Neuroparalytic keratitis refers to a condition where the trigeminal nerve is damaged due to trauma, surgery, inflammation, or tumors, resulting in the loss of sensory innervation and reflex blinking of the cornea. This leads to sensory impairment and nutritional deficiency in the cornea, reducing its defense mechanisms against external harmful factors. As a result, the corneal epithelium becomes dry and prone to mechanical damage. Hereditary factors, such as congenital sensory nerve deficiencies and familial autonomic neuropathies, are also associated with this condition.
Clinical Manifestations
Despite severe inflammation of the cornea, patients may exhibit minimal or no subjective symptoms due to the loss of corneal sensation.

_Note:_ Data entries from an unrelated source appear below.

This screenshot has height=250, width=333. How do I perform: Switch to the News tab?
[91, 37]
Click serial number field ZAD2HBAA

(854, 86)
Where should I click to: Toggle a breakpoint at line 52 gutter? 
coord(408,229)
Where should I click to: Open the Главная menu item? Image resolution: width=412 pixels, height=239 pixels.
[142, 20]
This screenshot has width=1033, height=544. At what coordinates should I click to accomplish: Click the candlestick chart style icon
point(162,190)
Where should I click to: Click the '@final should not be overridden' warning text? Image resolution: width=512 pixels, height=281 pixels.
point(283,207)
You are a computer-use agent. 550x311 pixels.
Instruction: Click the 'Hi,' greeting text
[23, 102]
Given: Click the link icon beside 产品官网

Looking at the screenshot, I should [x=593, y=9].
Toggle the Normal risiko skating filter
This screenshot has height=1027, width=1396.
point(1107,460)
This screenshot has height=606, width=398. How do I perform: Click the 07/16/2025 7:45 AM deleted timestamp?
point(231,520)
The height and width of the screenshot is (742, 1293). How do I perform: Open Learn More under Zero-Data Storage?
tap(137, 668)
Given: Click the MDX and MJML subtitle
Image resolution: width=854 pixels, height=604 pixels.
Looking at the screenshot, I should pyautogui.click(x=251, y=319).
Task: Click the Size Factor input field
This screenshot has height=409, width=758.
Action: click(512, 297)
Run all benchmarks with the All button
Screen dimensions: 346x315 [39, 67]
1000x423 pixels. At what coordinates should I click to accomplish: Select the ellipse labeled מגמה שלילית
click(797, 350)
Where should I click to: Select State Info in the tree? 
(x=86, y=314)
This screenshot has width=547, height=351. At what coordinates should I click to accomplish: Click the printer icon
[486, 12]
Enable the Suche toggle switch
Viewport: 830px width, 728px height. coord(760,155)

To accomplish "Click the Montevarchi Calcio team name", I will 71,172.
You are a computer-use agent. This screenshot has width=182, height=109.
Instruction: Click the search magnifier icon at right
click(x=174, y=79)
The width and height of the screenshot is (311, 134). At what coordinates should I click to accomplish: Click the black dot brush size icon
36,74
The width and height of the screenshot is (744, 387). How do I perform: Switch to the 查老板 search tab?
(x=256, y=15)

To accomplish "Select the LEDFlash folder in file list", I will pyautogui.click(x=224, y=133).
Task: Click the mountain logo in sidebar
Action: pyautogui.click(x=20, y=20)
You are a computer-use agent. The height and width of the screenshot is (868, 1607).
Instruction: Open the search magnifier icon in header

In the early stages, the corneal epithelium in the exposed area within the palpebral fissure develops punctate epithelial erosions, which progressively enlarge into patchy epithelial defects. In severe cases, large epithelial-free areas may emerge, leading to ulcer formation. Secondary infections can result in the development of suppurative corneal ulcers, which are highly prone to perforation. Affected eyes may demonstrate reduced reflexive blinking, accompanied by hyperemia, vision loss, and increased ocular discharge.
Treatment
Treatment strategies include the use of preservative-free artificial tears to maintain ocular surface hydration. Antibiotic eye drops and ointments are used to prevent infection. Interventions such as amniotic membrane transplantation, application of soft contact lenses, or eye patching may facilitate the healing of epithelial defects. However, medical management often shows limited effectiveness. In such cases, tarsorrhaphy may be performed to protect the cornea. If suppurative corneal ulcers have developed, treatment follows the guidelines for corneal ulcer management. Additionally, the underlying primary condition responsible for trigeminal nerve damage should be actively addressed.